August 22, 2013

"Many schools are preparing children for yesterday"

The first of 11 Dutch ‘Steve Jobs schools’ was opened yesterday in Sneek/the Netherlands..
In this elementary school the Ipad is textbook, notebook, agenda and plaything at the same time. The pupils are learning typing instead of writing and they decide themselves where and when they study.
The zombies on the Ipad screen come menacingly closer. If the answer to the calculation not fast enough is typed, you're the Marylou.
At the right answer the zombie changes in a cheerful smiling stick man.
The children like it. "Zombie counting is much more fun than writing in a boring notebook".
A group of girls demonstrates the apps connected in their subject matter.
The little fingers go flying and agile across the screen. Last year they were still with books and notebooks for their nose at school. Now they sit in Sneek in a brand new building with the name "Master Steve Jobs School".
Which previously feared to find a surreal, sterile Apple Lab, will be disappointed. The cosy building has the decor of an ordinary primary school.
The books are just a side issue. The Ipad is the device.
The teacher is called here a 'talent coach' and the school is a 'community '.

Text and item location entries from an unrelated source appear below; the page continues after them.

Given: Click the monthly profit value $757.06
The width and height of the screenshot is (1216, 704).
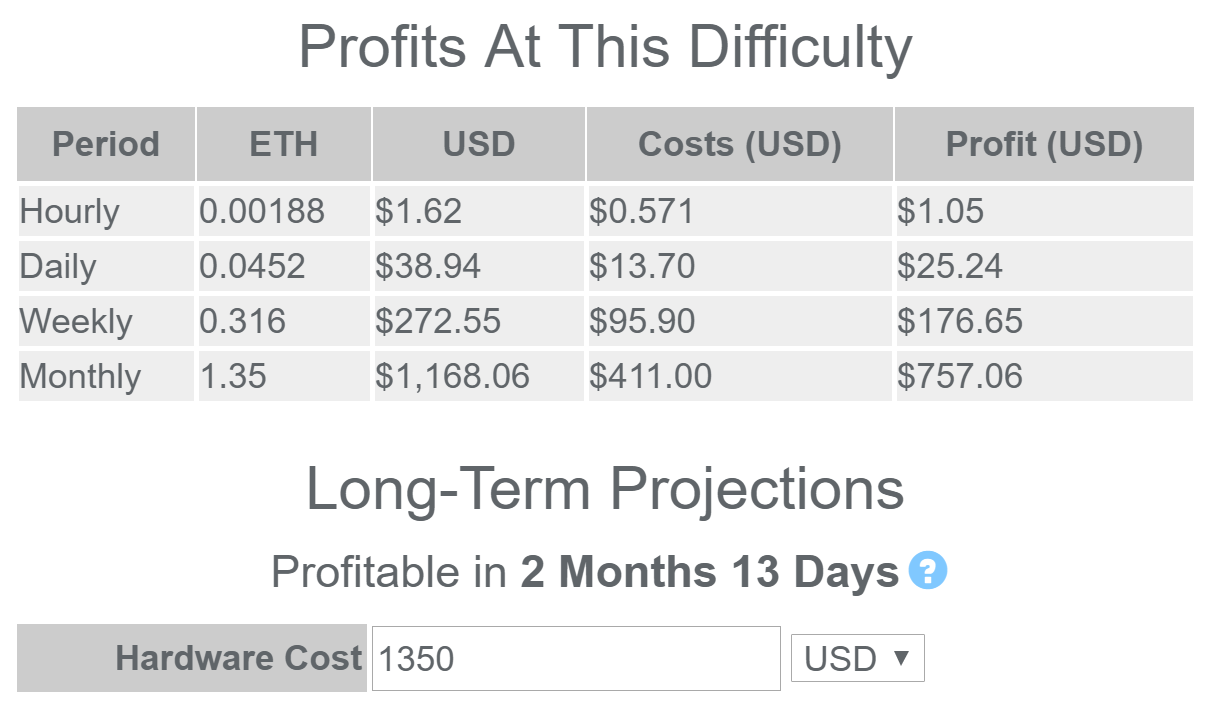Looking at the screenshot, I should [960, 376].
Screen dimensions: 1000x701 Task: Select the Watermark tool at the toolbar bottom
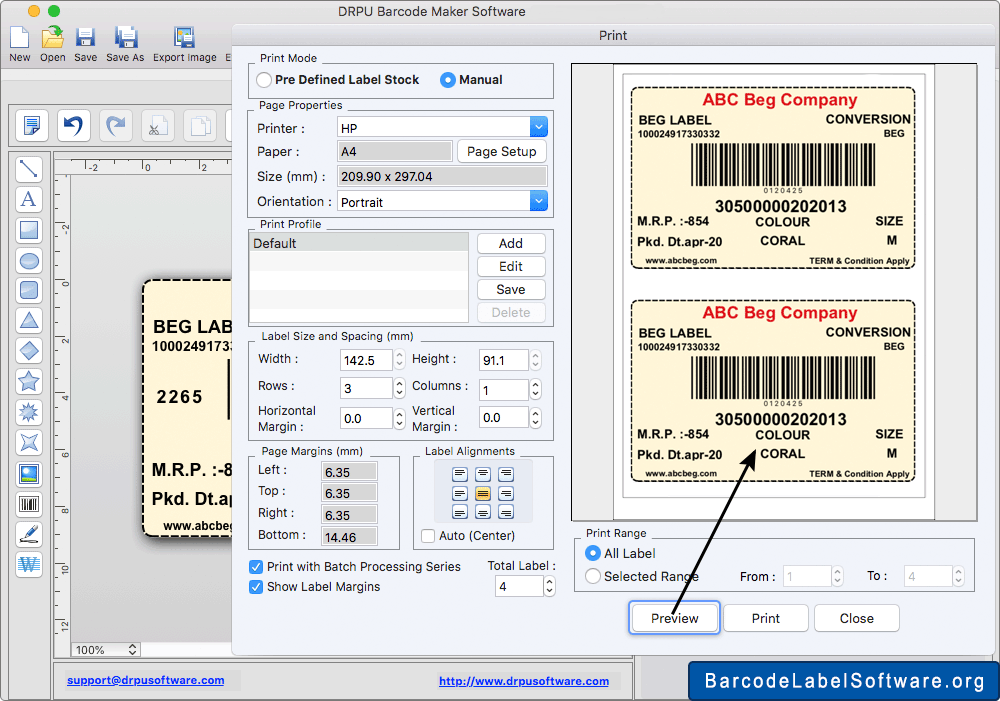coord(28,565)
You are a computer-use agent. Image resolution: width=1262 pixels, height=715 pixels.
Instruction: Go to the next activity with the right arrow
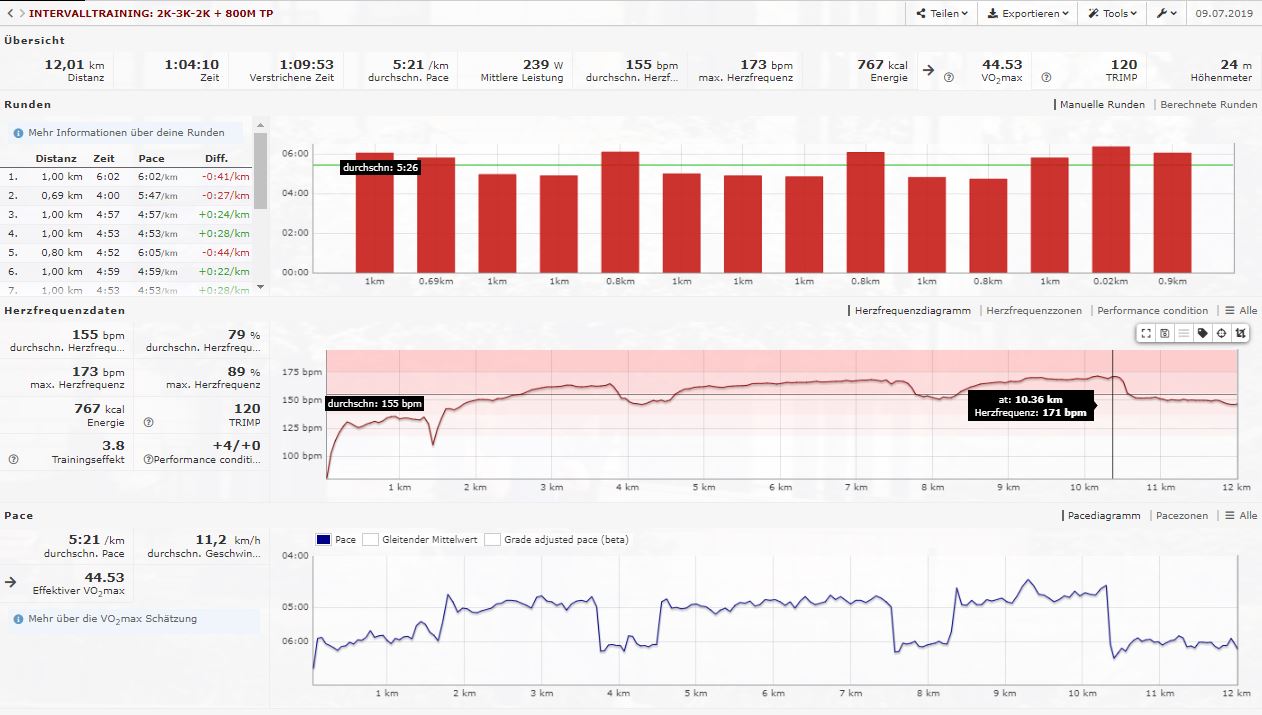(21, 14)
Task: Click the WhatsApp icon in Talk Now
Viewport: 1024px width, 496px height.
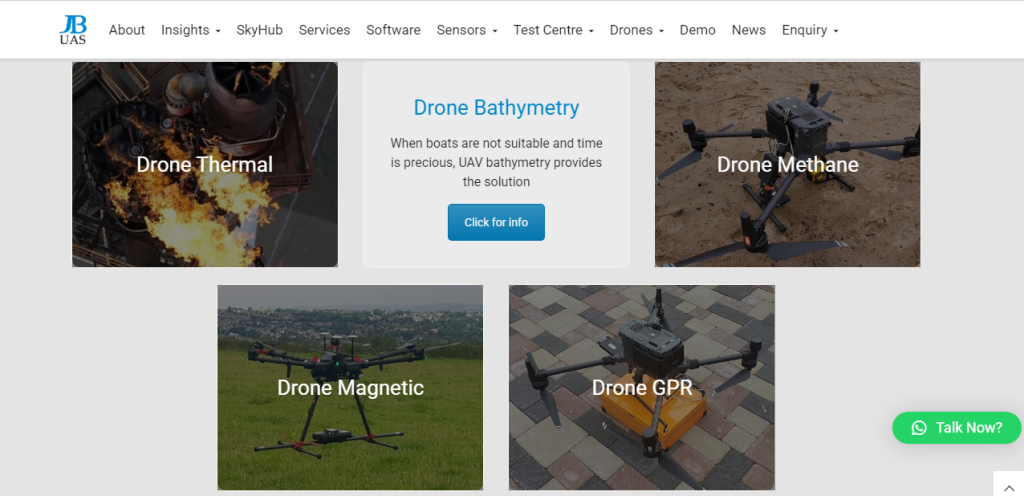Action: point(919,428)
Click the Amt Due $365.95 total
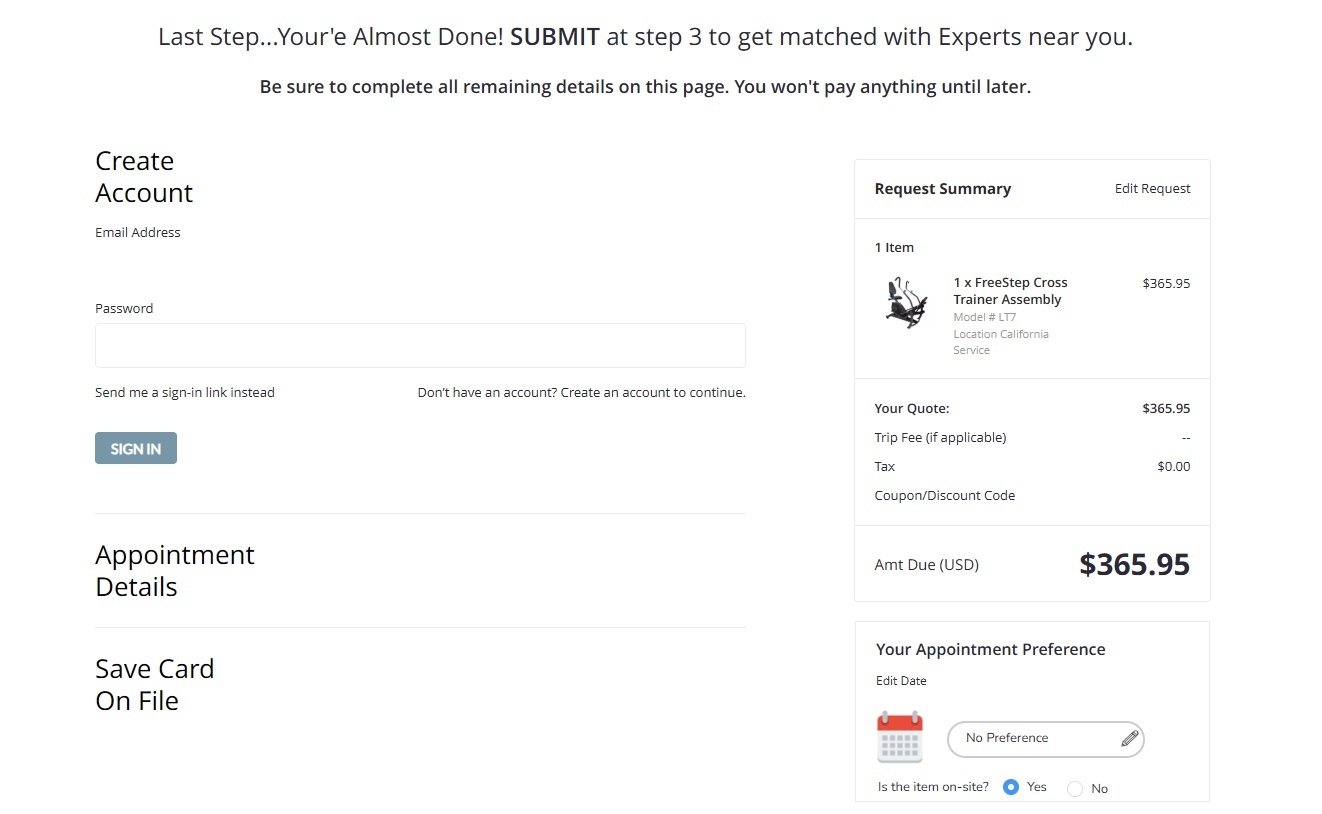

The students are not following central classroom lessons, but work independently in groups which are classified by age and social development. With the Ipad, they have access to the digital learning environment. They get short instructions and after it they go for their work individually.  They organize their time themselves and can therefore do much at home.
Initiator Maurice de Hond believes that the traditional education is not following the actual development: “Many schools are preparing the children for yesterday. We prepare them for the world after 2030. The profit lies in the integrated approach”.
His concept of ‘Education for a New Age’ (E4NA) gets much commotion.
The German memory researcher Manfred Spitzer calls it a form of child abuse. But the reaction of the school: "We teach children to use the Ipad on a sensible way. There is a generation that missed the IT development".
The students are not following central classroom lessons, but work independently in groups which are classified by age and social development. With the Ipad, they have access to the digital learning environment. They get short instructions and after it they go for their work individually.  They organize their time themselves and can therefore do much at home.

The Minister of Education sees above all the benefits of this teaching method, but he ordered additional monitoring of the Inspectorate of Education.
Pupils must not suffer as a result of experimentation. Also this school must comply with the normal learning objectives and must test the results.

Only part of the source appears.